• _Objetivo de la tarea_
Contesta estas preguntas según el texto sobre los gitanos en Francia:
(a) ¿Cuántos gitanos viven hoy al margen de la sociedad francesa?
(b) ¿Qué buscan estos inmigrantes?
(c) ¿Con qué máquinas se ayuda a menudo la policía antidisturbios para destruir los campamentos?

• _Fragmento de página_
>>>>>

Al igual que esta pareja, hoy día otros 20,000 gitanos viven al margen de la sociedad francesa en fábricas abandonadas, bajo los puentes y en terrenos baldíos. Son inmigrantes en busca de mejores oportunidades de trabajo, servicios de salud de primera clase y educación para sus hijos. No están preparados para la reacción extrema de Francia ante su presencia. Mientras que otros países europeos al menos toleran un poco a los grupos de gitanos, las autoridades francesas echan abajo sus viviendas y a ellos los expulsan a la fuerza, incluso aunque tengan pasaporte de la UE.

La policía antidisturbios francesa se presenta en los campamentos gitanos, por lo común sin avisar, con garrotes en mano y mangueras listas para lanzar chorros de agua, y, a menudo con ayuda de excavadoras, destruye todo a su paso: remolques, cobertizos, autos viejos, muebles y enseres.

<<<<<

• _Sección de datos_

>>>>>

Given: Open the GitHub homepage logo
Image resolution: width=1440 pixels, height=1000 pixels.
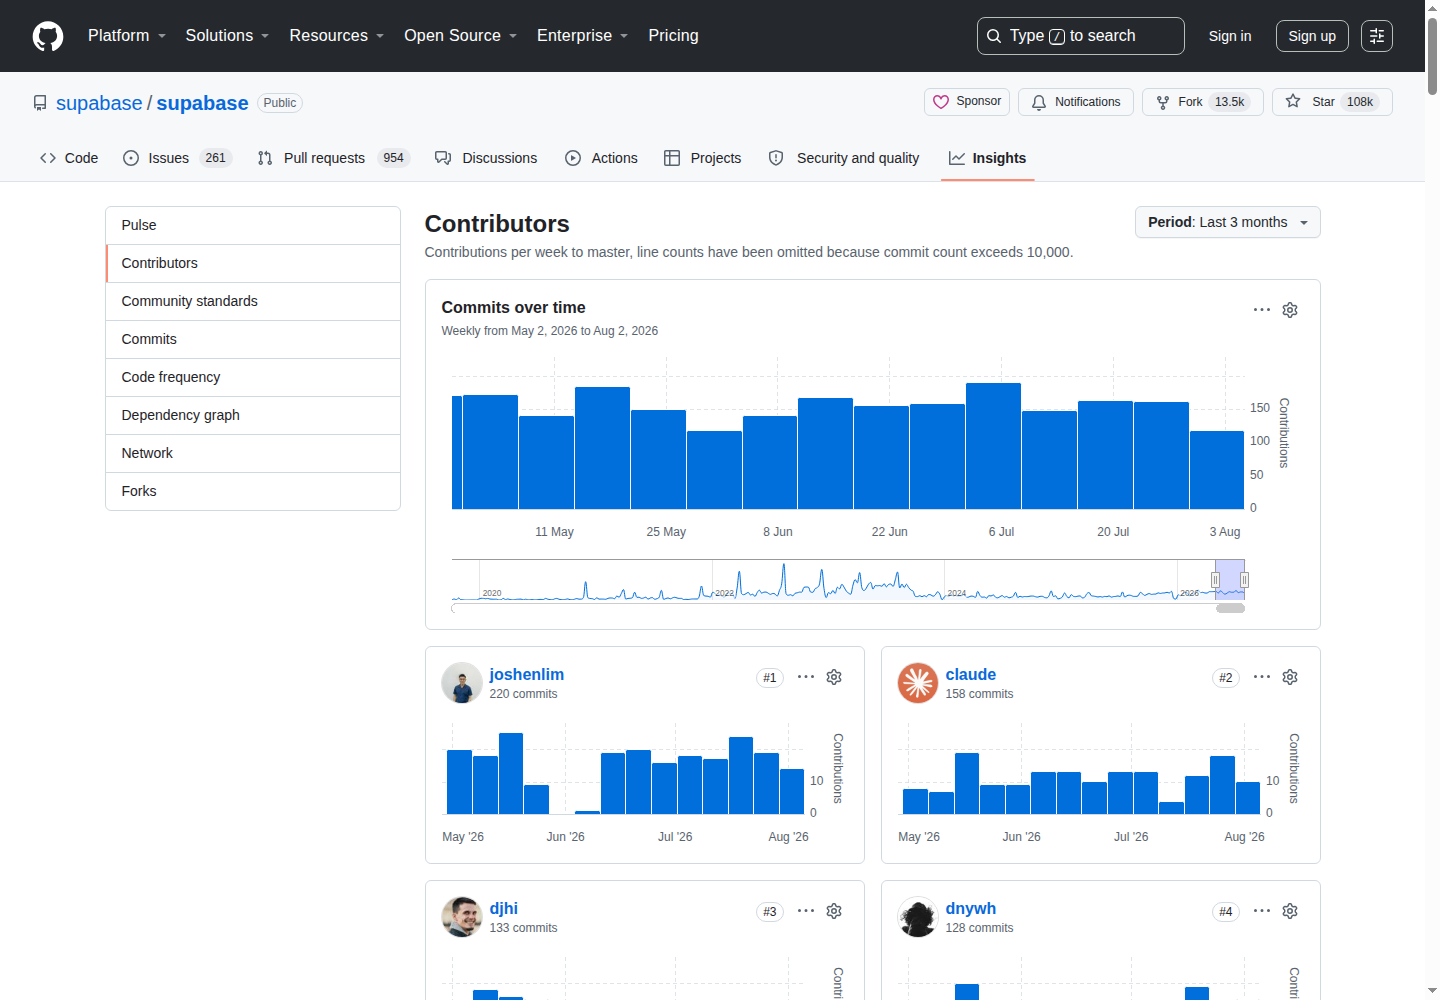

<<<<<

• _Solución del ejercicio_
(a) Unos 20,000.
(b) Mejores oportunidades de trabajo, servicios de salud de primera clase y educación para sus hijos.
(c) Con excavadoras.